Edward McFowland III, of the Information & Decision Sciences Department at the University of Minnesota, will present:
Abstract: The randomized experiment is an important tool for inferring the causal impact of an intervention. The most common analysis conducted in this context is the estimation of the average treatment effect (ATE). However, the recent literature on heterogeneous treatment effects demonstrates the utility of estimating the marginal conditional average treatment effect (MCATE), i.e., the average treatment effect for a subpopulation of respondents who share a particular subset of covariates. Additionally, the literature proposes the use of data mining methods to estimate the exponential number (in covariate size) of MCATEs that exist in the data. However, each proposed method makes its own set of (restrictive) assumptions about the intervention’s affect, the underlying data generating processes, and which subpopulations (MCATEs) to explicitly estimate. Moreover, the majority of the literature provides no mechanism to identify which subpopulations are the most affected–beyond manual inspection–and provides little guarantee on the correctness of the identified subpopulations. Therefore, we propose Treatment Effect Subset Scan (TESS), a new method for discovering which subpopulation in a randomized experiment is most significantly affected by a treatment. We frame the affected subpopulation discovery challenge as a pattern detection problem where we maximize a nonparametric scan statistic (measurement of distributional divergence) over all subpopulations, while being parsimonious in which specific subpopulations’ effects to estimate.

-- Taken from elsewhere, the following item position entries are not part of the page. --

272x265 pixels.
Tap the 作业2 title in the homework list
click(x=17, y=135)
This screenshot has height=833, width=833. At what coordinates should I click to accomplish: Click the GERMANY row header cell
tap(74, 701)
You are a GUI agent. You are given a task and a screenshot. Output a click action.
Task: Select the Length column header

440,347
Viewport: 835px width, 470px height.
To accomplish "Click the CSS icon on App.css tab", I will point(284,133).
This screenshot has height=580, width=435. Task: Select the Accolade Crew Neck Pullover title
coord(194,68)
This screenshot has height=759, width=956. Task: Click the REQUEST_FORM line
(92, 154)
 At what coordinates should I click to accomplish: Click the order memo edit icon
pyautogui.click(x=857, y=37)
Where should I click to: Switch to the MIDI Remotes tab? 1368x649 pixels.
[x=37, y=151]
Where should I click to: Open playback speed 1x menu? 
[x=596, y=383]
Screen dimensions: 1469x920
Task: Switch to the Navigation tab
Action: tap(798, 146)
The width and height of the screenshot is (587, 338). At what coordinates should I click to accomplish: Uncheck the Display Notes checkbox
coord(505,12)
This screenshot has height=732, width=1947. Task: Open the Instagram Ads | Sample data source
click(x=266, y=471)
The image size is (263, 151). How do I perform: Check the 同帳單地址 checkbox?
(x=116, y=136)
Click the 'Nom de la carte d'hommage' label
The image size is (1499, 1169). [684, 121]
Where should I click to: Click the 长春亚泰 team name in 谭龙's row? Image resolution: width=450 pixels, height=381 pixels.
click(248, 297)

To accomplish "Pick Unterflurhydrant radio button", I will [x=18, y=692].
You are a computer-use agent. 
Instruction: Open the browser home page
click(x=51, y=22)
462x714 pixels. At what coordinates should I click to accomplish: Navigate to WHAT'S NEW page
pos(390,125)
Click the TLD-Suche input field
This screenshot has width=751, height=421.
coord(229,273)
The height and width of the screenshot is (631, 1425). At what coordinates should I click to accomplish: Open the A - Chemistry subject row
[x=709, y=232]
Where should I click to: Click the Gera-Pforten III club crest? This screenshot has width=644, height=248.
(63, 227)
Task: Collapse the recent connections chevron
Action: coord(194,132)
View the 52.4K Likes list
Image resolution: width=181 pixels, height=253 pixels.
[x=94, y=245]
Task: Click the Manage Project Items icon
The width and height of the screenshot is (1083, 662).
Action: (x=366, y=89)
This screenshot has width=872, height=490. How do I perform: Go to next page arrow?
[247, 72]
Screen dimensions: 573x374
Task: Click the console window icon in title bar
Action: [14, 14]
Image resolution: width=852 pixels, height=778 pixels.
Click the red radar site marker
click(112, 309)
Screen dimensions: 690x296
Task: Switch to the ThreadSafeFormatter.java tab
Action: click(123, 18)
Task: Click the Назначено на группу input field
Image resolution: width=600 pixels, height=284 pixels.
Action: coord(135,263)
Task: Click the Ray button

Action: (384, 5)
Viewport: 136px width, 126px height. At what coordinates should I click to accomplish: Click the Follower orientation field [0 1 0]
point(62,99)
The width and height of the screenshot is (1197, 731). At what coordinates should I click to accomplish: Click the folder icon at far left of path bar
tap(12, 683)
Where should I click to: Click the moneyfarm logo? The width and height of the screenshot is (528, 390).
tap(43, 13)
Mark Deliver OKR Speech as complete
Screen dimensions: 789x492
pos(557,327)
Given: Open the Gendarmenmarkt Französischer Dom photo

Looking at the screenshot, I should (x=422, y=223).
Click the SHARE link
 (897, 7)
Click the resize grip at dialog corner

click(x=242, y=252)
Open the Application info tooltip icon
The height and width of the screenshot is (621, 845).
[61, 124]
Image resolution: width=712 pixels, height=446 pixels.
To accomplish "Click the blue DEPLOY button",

Furthermore, we identify the subpopulation which experiences the largest distributional change as a result of the intervention, while making minimal assumptions about the intervention’s affect or the underlying data generating process. In addition to the algorithm, we provide finite sample statistical bounds on its error and detection power, and provide sufficient conditions for detection consistency–i.e., exact identification of affected subpopulation. Finally, we validate the efficacy of the method by discovering heterogeneous treatment effects in simulations and in a real-world dataset from a well-known program evaluation study.
A social tea will be held at 3:00 p.m. in A434 Mayo. All are Welcome.